と、口で説明してもわかってもらえるようなら
曹操も志悠に色目を使おうとして夏候惇に怒鳴られたりはしないだろう。
しかたなく志悠は素早く打開策を組み立てた。
「殿には多く奥様がおられるので私などが介入する余地などありません」
「それとこれとは話は別だ。それとも何か?わしはおぬしの目から見て魅力がないか?」
「いいえ。殿には殿の良さがあります。その背中のお召し物も威厳が増してよくお似合いですし」
その途端、曹操の目が急に明るくなった。
曹操は今まで座った状態で志悠の方には背を向けていない。
それなのに志悠は曹操の変化、つまりマントにきちんと気付いてくれたのだ。
「・・・いつ気がついた?」
「最初からです。

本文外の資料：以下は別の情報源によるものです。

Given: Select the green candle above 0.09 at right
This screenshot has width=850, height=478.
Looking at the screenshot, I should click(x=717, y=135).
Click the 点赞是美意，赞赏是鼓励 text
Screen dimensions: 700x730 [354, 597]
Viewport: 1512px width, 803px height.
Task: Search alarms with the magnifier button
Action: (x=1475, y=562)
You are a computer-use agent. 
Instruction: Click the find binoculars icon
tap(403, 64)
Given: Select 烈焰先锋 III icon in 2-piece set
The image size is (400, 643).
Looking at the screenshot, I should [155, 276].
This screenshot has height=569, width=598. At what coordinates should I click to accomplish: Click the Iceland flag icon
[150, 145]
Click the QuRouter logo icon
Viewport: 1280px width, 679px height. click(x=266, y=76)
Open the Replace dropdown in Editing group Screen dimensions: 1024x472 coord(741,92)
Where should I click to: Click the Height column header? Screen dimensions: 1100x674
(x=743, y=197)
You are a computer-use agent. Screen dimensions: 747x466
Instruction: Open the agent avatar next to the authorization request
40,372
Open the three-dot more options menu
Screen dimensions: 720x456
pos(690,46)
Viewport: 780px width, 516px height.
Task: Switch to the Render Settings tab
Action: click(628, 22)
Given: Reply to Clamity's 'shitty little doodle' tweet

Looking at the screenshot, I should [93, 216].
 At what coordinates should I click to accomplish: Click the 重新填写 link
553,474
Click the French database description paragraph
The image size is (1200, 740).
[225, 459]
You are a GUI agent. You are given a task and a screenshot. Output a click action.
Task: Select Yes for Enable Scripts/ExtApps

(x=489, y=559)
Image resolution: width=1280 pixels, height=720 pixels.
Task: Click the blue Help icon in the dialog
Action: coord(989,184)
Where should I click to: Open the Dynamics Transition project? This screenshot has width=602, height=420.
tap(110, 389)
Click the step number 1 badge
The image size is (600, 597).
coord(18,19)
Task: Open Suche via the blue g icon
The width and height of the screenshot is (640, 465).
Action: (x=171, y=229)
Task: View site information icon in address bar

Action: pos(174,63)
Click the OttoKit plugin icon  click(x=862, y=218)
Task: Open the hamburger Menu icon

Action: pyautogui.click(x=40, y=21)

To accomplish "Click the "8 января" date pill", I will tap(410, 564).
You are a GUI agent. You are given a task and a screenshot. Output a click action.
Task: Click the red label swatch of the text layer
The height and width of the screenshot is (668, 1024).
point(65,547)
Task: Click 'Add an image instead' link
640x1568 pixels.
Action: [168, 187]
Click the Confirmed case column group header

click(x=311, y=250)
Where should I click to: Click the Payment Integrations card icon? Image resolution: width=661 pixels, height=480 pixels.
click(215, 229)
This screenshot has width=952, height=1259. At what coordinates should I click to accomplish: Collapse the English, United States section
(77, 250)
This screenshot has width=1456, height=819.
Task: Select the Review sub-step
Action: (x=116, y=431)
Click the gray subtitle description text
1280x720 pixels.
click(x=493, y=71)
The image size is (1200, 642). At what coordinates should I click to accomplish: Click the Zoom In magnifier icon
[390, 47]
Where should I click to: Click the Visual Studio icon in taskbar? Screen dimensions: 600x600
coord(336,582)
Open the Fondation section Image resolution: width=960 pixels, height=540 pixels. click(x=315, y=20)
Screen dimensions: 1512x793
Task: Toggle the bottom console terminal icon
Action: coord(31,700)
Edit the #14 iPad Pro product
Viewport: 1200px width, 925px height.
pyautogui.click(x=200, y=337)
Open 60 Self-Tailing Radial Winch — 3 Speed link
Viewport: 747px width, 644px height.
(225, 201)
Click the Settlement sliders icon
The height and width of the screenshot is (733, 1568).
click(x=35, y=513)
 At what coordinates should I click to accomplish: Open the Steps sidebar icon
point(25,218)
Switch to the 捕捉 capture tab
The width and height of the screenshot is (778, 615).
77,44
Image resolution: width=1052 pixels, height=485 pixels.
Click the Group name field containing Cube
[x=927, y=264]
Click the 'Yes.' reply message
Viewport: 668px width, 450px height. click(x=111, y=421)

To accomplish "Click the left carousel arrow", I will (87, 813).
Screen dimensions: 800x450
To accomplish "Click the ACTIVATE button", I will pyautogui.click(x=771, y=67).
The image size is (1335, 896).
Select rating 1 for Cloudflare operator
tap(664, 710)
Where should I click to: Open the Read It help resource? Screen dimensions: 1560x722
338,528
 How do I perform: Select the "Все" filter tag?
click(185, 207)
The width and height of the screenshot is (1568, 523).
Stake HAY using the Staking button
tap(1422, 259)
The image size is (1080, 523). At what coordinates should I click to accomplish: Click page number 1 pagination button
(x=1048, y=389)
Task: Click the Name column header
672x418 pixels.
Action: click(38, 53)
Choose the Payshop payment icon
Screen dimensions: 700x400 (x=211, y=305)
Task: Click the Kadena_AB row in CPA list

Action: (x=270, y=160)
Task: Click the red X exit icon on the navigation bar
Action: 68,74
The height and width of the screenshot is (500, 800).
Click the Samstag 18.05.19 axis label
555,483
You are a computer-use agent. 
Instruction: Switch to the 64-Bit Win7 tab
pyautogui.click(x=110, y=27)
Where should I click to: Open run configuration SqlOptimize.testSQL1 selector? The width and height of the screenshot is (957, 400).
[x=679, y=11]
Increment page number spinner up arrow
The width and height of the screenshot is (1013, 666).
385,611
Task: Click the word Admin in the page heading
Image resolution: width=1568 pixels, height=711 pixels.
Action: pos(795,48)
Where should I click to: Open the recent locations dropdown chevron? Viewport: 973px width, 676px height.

私の目は節穴ではありませんもの」
「・・・うむ、そうか。・・・うむうむ、そうであろうな」
笑いをかみ殺しているがかなり嬉しそうな野望の魏王。
一見冷静をよそおっているが、小刻みに貧乏ゆすりする足と指先は
君主の威厳も何もあったものじゃありません。
「せっかくですから後を見せていただけますか?」
「うむ!よかろう!」
しかもマントを見せるだけで自信満々。
典韋の言う通り、魏の王様はちょっと子供な所があるらしい。
誇らしげに立ち上がり背中のマントをちょっと大げさに広げて見せた。
「どうだ志悠、おぬしの意見は」
「・・・見た目は質素ですけれど素材は良い物ですね。予備はお作りになられました?」
「一着色違いは作らせた。次は柄入りも作ろうかと思ったのだがなかなか決まらん」
「では私がお見立てしましょうか?」
黙っていた曹仁が一瞬何か言いたそうにするが
曹操は気づかずさらに機嫌が急上昇。
「おお!やってくれるか?!」
「大した手間ではありませんもの。お引き受けしますよ」
「よし!ではすぐに取りかかってくれ、良い物を頼むぞ!」
「承知しました」
「・・・では・・・我らはこれにて失礼を」
「うむ、ご苦労!さがってよい」
仲間はずれになりかけた事も完璧に忘れ
すっかり上機嫌になった曹操を残し、曹仁と志悠はその場を後にした。
その後作られた曹操のマント。
週末の道路を集団で暴走する人達が好みそうなデザイン(モデル3)になったのが
志悠の考案だったのかどうかは不明である。